Alberto Rafael Ortiz Molina v. Jailer Jason Maydak, et al.
This text of Alberto Rafael Ortiz Molina v. Jailer Jason Maydak, et al. (Alberto Rafael Ortiz Molina v. Jailer Jason Maydak, et al.) is published on Counsel Stack Legal Research, covering District Court, E.D. Kentucky primary law.

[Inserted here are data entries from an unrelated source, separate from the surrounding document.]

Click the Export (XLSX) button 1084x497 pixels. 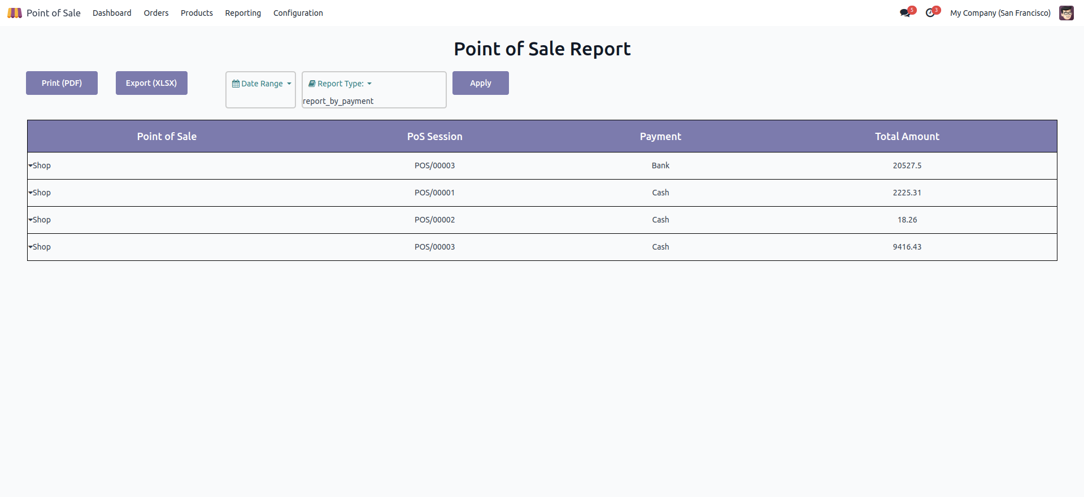pos(151,83)
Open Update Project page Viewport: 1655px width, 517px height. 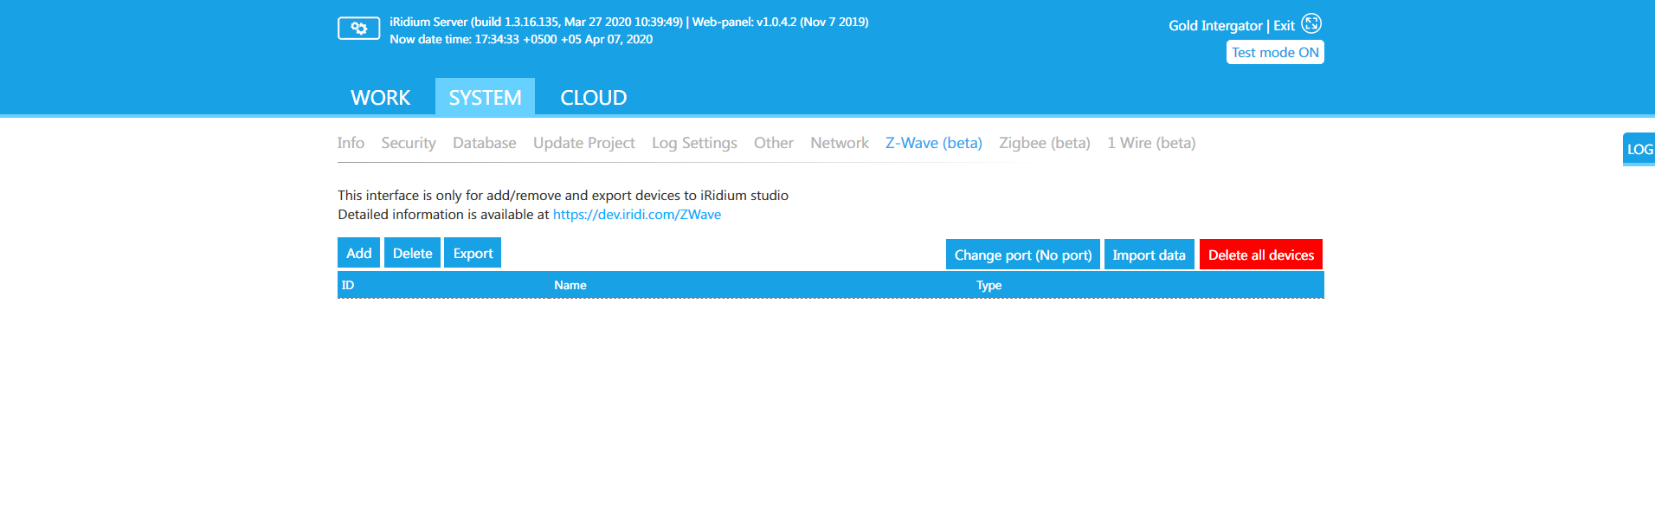(583, 143)
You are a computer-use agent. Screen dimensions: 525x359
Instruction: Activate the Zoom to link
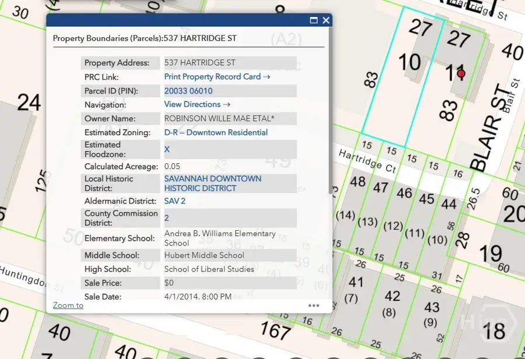[68, 305]
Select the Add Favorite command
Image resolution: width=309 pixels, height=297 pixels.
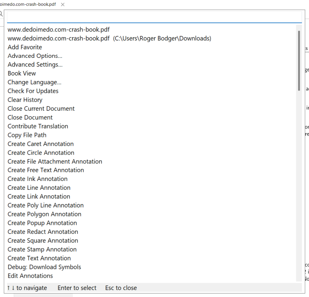click(24, 47)
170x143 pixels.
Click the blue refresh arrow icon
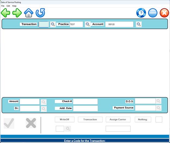click(40, 13)
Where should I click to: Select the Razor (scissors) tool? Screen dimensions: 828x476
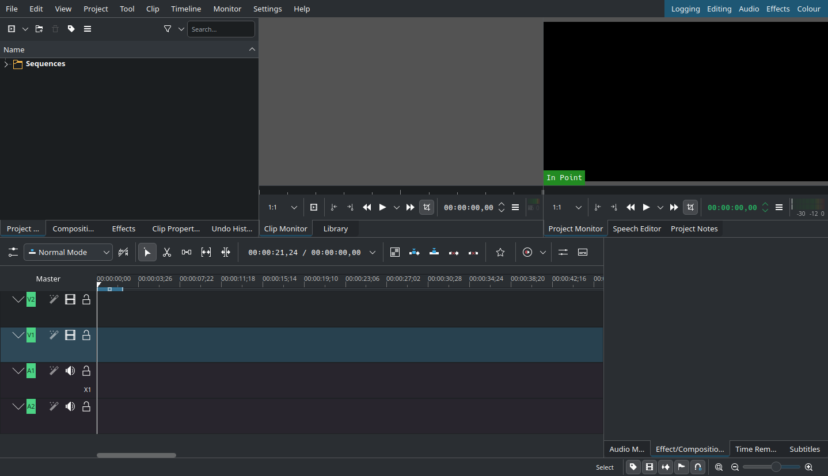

Counsel Stack provides free access to over 12 million legal documents including statutes, case law, regulations, and constitutions.
Opinion
UNITED STATES DISTRICT COURT EASTERN DISTRICT OF KENTUCKY NORTHERN DIVISION at Covington
ALBERTO RAFAEL ORTIZ MOLINA, ) ) Petitioner, ) Civil Action No. 2:26-cv-00097-SCM ) v. ) MEMORANDUM OPINION AND ) ORDER JAILER JASON MAYDAK, et al., ) ) Respondents. ) )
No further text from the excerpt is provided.